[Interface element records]
_____

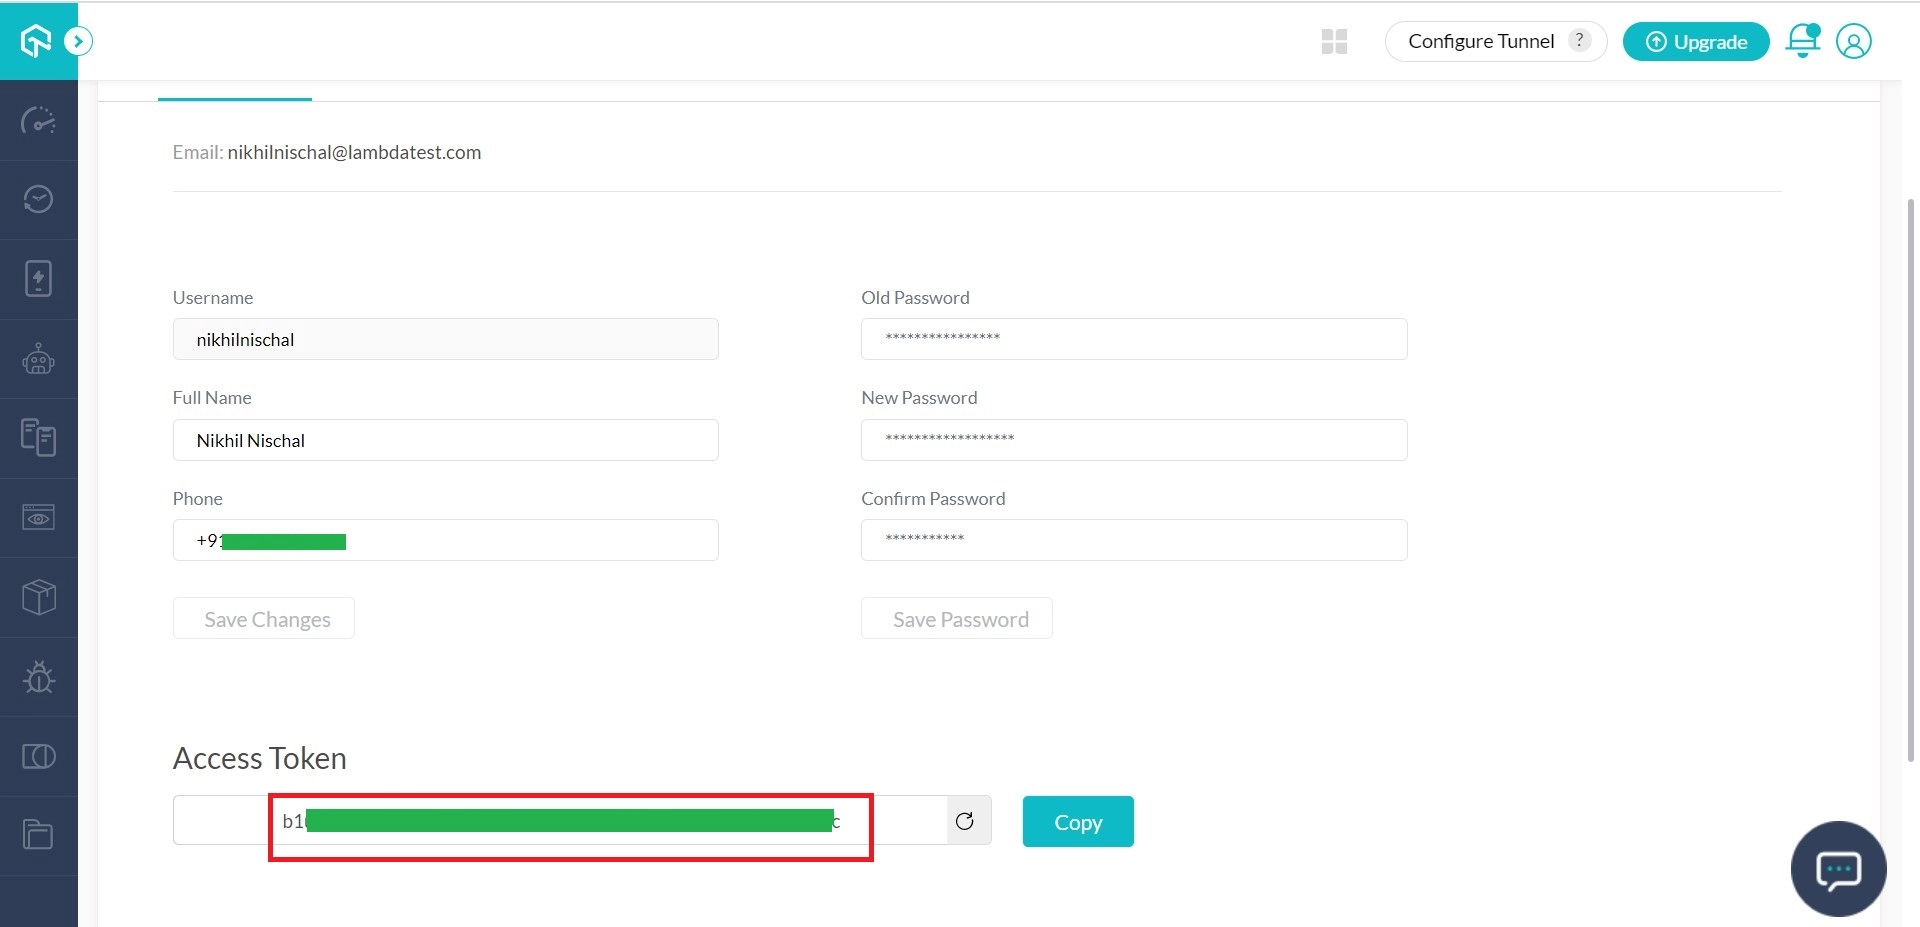This screenshot has width=1920, height=927.
Task: Click the Old Password field
Action: click(1133, 339)
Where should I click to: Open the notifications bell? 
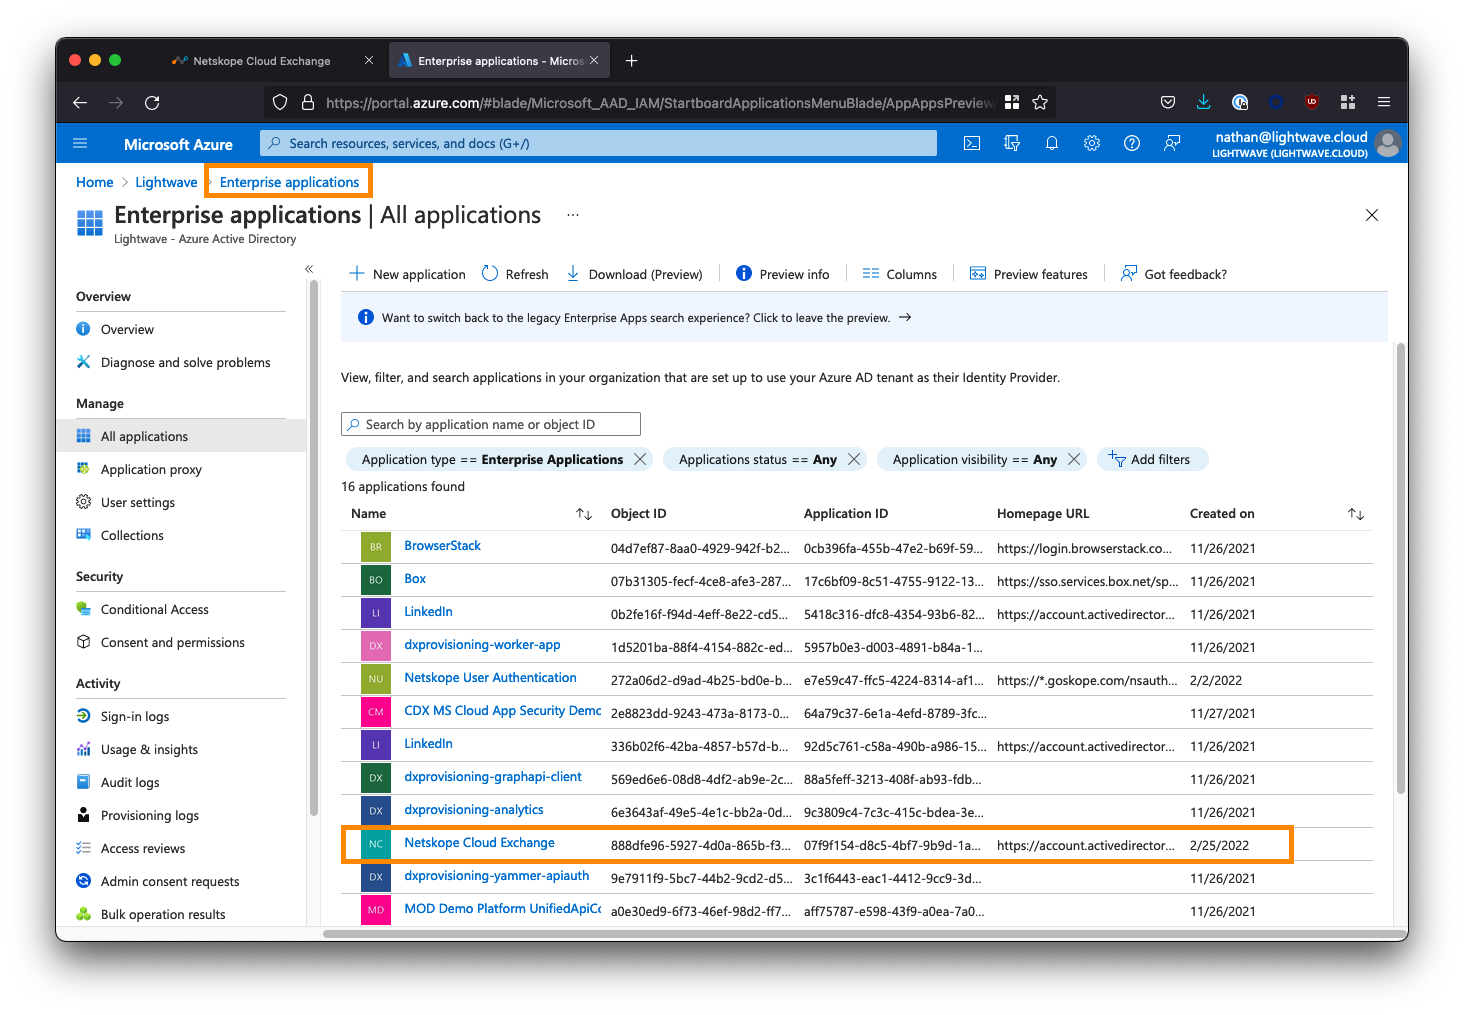pyautogui.click(x=1051, y=144)
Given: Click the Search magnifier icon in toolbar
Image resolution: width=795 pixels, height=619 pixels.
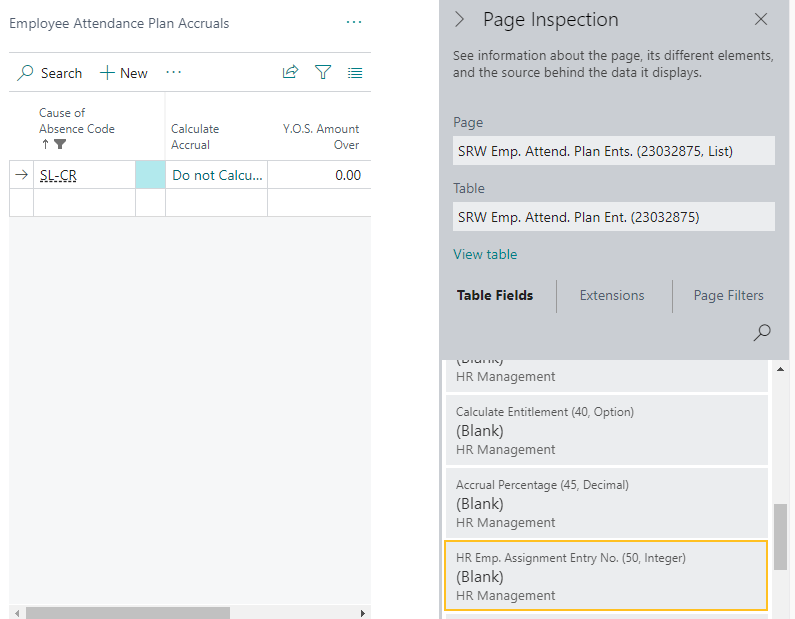Looking at the screenshot, I should pos(26,73).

_____

THE PROBLEM:
Please write out all of the material above word for word, leaving the pictures out.

EXPECTED OUTPUT:
This screenshot has width=1920, height=927.
Task: Click the Old Password field
Action: click(1133, 339)
Where should I click to: Open the notifications bell? 
pyautogui.click(x=1051, y=144)
Given: Click the Search magnifier icon in toolbar
Image resolution: width=795 pixels, height=619 pixels.
Looking at the screenshot, I should pos(26,73).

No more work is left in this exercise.